Я так и не выбрался навестить ее, но мы продолжали нашу переписку. В первый год от нее приходили злобные, немного сбивчивые письма, изобилующие обвинениями и нападками на всех и вся, но сдобренные описаниями природы, настолько красивыми и точными, что даже такой закоренелый городской житель, как я, начинал различать запахи. Вскоре она отказалась от мысли склонить меня к переезду в деревню и стала более подробно и последовательно рассказывать о своей жизни на ферме, о своих друзьях и о группе протеста против использования атомной энергии, организованной их усилиями в городке неподалеку. Это были серьезные и теоретически подкованные люди. Она загорелась этой идеей так же, как гашиш в ее чиллуме, который она оставила мне на хранение. Это была дорогая вещица, вырезанная из черного дерева в форме обезьянки — сначала голову обезьянки забивали гашишем, а потом поджигали. Референдум по атомной энергии нанес сокрушительный удар оппозиции, и письма Малу снова наполнились обвинениями и нападками — на этот раз в адрес рабочего движения, предавшего их идеалы. Я не помню точно, что я ответил, наверное, что-то обреченное, вроде: «А на что ты надеялась?» Малу сожгла мои письма, но я уверен, что пытался найти слова утешения. В ее письмах звучала какая-то высокопарная праведность — тон, который я старался игнорировать. Например, она могла разглагольствовать

о неисправимых грешниках, которые грабят, эксплуатируют и насилуют землю-матушку, которые не желают приносить пользу, вносить свой вклад и трудиться на благо, и прочая и прочая. Со временем высокопарный тон исчез. Остались только «мелкие твари и большое разочарование».

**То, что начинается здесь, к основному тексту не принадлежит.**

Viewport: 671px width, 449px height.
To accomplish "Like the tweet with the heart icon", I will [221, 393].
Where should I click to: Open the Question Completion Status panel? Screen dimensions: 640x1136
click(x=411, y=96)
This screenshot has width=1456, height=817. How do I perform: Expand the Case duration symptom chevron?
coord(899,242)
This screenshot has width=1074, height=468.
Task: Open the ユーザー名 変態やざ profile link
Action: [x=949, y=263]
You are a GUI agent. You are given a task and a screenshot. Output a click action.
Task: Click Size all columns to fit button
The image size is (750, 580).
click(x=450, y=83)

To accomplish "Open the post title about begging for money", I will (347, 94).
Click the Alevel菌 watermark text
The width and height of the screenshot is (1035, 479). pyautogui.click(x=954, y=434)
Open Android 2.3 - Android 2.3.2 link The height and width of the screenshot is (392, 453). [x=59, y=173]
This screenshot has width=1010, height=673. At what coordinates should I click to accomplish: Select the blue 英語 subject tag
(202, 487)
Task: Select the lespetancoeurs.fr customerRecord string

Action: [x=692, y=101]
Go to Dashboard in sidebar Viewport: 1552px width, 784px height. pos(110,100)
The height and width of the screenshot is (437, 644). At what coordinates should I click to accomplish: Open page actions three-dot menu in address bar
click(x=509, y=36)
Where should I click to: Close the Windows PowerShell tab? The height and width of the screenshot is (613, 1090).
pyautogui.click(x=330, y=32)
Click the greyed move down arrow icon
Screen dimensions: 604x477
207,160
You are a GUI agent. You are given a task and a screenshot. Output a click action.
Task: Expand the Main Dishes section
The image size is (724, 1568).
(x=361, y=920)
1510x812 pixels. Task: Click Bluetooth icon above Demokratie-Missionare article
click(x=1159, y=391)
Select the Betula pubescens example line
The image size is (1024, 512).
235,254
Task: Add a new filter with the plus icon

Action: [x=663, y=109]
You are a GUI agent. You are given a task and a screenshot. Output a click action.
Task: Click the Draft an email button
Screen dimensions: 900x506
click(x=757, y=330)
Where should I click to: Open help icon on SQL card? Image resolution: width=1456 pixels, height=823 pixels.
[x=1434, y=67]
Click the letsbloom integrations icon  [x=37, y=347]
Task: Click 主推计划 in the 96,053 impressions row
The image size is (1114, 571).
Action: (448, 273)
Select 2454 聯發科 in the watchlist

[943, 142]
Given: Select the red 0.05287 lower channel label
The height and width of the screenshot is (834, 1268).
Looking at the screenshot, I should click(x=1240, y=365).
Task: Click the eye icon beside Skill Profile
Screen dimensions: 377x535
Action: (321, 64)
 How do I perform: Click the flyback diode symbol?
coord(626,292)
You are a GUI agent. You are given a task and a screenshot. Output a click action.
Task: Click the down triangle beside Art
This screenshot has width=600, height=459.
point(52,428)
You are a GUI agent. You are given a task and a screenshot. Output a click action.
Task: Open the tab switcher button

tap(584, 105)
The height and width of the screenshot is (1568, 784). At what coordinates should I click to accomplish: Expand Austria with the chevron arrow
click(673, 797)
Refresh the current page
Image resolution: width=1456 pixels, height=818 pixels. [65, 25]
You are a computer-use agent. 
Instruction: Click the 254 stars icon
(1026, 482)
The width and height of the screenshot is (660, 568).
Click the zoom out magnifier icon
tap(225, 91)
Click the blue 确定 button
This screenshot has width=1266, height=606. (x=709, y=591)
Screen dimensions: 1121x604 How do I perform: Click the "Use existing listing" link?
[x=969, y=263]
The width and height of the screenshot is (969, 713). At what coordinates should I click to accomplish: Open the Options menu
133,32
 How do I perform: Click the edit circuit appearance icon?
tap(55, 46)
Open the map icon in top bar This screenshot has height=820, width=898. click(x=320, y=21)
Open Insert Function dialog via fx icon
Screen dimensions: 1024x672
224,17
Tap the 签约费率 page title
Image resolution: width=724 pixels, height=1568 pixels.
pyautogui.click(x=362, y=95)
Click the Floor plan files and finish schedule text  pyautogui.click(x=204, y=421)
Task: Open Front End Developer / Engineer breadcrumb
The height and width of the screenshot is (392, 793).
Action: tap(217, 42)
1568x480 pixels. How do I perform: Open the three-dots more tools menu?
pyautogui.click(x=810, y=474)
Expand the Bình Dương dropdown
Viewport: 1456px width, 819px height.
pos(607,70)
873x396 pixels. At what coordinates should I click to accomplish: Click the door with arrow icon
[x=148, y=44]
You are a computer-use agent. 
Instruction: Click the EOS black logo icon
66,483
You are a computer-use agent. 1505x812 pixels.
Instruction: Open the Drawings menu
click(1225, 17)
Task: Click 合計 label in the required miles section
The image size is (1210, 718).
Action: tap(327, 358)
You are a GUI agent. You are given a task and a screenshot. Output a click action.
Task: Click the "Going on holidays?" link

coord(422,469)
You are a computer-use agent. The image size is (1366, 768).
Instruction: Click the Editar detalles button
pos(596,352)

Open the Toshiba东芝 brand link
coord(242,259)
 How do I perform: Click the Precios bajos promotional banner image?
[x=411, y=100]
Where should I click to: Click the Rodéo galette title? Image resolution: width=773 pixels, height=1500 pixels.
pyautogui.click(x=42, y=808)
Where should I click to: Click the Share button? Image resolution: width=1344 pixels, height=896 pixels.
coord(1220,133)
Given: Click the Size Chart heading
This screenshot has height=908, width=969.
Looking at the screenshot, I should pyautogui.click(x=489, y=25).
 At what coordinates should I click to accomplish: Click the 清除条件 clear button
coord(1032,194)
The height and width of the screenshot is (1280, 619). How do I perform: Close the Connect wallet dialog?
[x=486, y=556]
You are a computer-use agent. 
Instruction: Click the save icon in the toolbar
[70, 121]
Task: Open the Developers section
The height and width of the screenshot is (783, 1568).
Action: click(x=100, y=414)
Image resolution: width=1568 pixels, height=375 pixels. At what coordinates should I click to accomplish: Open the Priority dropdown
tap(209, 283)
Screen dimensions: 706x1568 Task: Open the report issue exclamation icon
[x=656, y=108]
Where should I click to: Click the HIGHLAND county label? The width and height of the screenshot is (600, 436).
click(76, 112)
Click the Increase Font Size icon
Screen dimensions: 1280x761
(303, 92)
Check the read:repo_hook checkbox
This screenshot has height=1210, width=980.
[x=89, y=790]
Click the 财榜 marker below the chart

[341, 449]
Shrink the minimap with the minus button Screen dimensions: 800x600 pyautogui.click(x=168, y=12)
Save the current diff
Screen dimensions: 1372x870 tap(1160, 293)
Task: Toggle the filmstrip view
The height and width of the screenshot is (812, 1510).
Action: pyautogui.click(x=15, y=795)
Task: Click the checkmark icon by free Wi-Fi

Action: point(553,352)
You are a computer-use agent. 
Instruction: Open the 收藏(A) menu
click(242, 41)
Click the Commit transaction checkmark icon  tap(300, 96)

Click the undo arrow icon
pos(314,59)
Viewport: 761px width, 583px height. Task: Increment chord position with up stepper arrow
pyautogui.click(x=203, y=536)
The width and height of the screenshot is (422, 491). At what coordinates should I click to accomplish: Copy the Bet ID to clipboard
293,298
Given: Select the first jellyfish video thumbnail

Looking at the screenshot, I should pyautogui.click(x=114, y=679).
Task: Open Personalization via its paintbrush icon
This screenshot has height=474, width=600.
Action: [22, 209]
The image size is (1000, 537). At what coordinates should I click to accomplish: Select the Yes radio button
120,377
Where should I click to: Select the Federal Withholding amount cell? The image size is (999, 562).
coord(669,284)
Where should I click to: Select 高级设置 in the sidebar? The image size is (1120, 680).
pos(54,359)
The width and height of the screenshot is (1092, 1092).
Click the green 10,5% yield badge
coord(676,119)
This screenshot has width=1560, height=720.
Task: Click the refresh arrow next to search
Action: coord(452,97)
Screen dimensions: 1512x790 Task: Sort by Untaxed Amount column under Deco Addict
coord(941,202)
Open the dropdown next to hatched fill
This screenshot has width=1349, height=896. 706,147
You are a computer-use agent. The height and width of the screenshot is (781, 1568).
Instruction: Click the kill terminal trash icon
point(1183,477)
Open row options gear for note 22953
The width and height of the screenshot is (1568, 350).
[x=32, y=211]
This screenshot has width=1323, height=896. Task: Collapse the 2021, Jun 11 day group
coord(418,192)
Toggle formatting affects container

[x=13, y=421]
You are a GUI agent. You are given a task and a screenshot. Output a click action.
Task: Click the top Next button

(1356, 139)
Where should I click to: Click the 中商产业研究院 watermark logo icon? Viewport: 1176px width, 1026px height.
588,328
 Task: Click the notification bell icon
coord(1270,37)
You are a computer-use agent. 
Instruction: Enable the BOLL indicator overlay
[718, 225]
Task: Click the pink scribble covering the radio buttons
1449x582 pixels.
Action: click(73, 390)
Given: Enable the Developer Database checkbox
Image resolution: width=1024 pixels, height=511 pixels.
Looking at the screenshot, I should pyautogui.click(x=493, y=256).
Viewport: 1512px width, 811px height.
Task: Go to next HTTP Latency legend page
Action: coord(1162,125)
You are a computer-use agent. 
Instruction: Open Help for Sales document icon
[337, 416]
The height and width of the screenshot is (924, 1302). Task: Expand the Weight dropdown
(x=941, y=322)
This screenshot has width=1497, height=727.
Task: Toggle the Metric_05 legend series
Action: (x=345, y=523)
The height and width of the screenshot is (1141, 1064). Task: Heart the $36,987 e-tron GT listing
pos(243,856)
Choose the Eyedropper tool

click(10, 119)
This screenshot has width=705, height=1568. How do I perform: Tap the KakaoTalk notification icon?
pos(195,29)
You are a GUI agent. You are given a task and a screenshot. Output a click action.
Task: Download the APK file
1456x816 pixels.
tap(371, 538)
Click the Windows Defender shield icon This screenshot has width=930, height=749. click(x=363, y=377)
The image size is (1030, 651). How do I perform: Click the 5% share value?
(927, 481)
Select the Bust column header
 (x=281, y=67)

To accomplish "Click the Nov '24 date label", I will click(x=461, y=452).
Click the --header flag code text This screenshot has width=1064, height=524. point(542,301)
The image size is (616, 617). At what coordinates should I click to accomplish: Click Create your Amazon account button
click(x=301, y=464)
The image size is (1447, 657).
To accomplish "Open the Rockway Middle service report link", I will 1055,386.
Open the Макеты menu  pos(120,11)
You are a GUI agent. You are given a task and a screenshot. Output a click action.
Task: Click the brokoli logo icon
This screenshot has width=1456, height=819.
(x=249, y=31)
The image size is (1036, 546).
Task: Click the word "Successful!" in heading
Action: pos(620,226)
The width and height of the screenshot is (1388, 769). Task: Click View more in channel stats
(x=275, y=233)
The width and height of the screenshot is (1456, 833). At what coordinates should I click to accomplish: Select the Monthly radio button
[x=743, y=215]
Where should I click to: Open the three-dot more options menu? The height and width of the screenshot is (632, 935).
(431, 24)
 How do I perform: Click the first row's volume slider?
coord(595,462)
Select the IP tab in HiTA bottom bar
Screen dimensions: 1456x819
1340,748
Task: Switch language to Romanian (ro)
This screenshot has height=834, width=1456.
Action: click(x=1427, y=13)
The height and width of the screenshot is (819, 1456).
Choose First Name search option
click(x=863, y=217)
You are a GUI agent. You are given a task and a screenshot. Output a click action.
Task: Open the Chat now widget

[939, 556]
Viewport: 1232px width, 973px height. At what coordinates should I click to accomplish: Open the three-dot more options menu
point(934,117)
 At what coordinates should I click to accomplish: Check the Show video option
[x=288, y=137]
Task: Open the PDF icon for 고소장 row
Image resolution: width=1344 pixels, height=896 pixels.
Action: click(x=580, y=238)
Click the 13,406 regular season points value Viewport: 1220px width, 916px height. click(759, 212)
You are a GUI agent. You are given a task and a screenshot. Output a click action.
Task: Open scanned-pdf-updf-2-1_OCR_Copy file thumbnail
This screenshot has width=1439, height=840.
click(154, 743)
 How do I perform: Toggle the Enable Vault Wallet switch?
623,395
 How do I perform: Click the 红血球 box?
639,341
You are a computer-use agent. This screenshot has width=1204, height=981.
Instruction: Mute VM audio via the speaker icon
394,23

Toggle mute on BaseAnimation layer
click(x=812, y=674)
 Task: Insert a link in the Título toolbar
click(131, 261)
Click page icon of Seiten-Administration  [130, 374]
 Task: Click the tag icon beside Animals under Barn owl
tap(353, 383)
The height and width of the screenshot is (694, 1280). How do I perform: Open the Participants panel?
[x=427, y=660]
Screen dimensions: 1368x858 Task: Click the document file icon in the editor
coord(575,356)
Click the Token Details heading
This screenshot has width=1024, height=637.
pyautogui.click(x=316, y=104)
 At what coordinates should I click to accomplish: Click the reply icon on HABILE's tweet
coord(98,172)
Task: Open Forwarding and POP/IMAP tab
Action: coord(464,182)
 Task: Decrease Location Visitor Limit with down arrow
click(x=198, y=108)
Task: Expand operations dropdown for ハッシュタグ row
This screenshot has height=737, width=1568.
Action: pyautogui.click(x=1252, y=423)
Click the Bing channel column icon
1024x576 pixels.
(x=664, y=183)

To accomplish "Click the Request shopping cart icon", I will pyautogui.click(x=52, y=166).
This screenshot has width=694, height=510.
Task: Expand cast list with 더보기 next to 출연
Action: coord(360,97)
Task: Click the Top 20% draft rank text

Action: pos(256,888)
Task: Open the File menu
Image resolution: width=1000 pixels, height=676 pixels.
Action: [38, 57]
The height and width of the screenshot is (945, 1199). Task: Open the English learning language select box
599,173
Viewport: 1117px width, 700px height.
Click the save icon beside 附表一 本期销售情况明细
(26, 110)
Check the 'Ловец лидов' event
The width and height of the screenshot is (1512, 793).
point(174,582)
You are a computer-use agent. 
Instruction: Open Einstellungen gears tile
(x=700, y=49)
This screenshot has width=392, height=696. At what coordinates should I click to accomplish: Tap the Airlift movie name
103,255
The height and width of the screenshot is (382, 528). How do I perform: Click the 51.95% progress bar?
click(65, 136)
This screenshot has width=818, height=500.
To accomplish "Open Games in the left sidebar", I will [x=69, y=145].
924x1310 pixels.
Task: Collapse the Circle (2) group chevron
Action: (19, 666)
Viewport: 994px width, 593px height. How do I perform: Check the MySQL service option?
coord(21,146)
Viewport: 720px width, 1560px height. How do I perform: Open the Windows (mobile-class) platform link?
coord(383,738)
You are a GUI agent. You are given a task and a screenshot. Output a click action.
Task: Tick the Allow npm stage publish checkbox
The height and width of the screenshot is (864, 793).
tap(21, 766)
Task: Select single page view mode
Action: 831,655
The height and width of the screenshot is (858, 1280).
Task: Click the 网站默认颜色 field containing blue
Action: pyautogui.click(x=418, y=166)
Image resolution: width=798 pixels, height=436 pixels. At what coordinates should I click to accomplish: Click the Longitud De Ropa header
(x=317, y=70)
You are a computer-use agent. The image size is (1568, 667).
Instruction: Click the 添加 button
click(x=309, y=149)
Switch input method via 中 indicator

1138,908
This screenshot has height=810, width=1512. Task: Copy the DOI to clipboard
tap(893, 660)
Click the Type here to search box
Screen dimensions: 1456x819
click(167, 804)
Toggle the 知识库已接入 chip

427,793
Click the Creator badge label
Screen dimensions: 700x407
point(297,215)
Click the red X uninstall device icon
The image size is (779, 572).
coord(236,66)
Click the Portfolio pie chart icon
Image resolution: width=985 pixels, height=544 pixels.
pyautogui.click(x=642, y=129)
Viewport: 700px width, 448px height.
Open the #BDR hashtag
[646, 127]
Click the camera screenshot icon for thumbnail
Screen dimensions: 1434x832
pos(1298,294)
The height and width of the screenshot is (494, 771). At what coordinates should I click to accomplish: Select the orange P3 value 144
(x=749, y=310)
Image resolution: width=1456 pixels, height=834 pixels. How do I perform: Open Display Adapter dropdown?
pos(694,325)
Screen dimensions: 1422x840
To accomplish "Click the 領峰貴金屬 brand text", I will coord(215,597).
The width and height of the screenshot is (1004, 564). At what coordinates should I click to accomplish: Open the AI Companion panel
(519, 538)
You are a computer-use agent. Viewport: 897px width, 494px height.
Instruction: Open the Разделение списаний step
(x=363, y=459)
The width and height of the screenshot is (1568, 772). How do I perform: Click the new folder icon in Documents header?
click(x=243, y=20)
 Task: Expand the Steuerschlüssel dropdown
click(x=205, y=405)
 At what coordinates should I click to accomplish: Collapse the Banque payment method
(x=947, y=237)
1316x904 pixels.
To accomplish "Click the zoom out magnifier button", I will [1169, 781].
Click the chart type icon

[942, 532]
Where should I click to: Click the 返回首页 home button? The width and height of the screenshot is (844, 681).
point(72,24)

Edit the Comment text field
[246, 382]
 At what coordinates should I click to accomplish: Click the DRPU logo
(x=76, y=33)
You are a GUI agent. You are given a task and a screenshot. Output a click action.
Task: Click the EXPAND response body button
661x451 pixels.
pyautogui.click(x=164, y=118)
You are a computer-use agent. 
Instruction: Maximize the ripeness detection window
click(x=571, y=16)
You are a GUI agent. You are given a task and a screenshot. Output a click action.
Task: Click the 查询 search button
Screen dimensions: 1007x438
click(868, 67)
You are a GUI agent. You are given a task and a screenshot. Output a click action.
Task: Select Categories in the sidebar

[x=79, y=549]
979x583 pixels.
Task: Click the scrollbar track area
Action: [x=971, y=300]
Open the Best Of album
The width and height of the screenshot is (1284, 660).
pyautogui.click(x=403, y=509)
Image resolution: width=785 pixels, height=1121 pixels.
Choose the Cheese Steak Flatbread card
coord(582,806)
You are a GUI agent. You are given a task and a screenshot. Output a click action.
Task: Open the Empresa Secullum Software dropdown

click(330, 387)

Если бы я тогда был один, жил один, я бы принял это на свой счет, но в те дни меня интересовала только моя новая жизнь.

Одно время мне казалось, что все образуется. Она рассказала мне, что на фестивале народной музыки познакомилась с прекрасным человеком, а когда забеременела от него, искренне сокрушалась, что я не могу разделить ее чувства. Роды были преждевременными, ребенок погиб — подробности она рассказывать не пожелала. Поскольку все остальное она описывала очень подробно, я понял, что это было ужасно. Прекрасный человек в один прекрасный день исчез, довольно неожиданно. Но Малу была упрямой и сильной, она не сдавалась. Коллектив поредел, люди приходили и уходили, Малу выучилась на медсестру и получила работу в районной поликлинике. В 1984 году, который стал символом безумного будущего, Малу взяла кредит в банке и одна выкупила поместье, которое они раньше снимали у пожилой пары, брата и сестры. В течение двух лет она была счастливой помещицей. 1984-й, можно сказать, случился в 1986-м, в конце апреля, когда сотрудники атомной станции в Форсмарке забили тревогу в связи с повышением уровня радиации, источник которой, как выяснилось чуть позже, находился в 150 милях [21] от Форсмарка, в городе под названием Чернобыль.

21

1 шведская миля равна 10 км.

Последнее письмо Малу было вполне официальным. Двадцать три копии этого письма были отправлены двадцати трем адресатам. Одна из копий лежит сейчас на моем столе среди прочих документов. Она пишет: «Только на пятый день ветер переменился. Я видела по белью, которое сушилось на веревке, что направление ветра изменилось на более западное. Но было уже слишком поздно. Все пропало, возделанная земля, которая должна давать нам хлеб насущный, лес с грибами, ягодами и травой для диких животных. Она не оставляет следов и не пахнет, но она — повсюду. Я знаю, что звери чувствуют это. Сегодня утром у изгороди стоял лось, недвижно и совершенно бесстрашно. Я насчитала двенадцать отростков у него на рогах. Он просто стоял и смотрел на меня — сначала с укором, а потом с сочувствием. Как будто в его глазах я была приматом, достойным сочувствия. Может, так оно и есть. Как бы то ни было, с меня хватит. Я отправляю это письмо только тем, кого любила и люблю. Никто из вас не должен винить себя, но если вы чувствуете вину, придется вам самим с этим разбираться. У меня больше нет сил».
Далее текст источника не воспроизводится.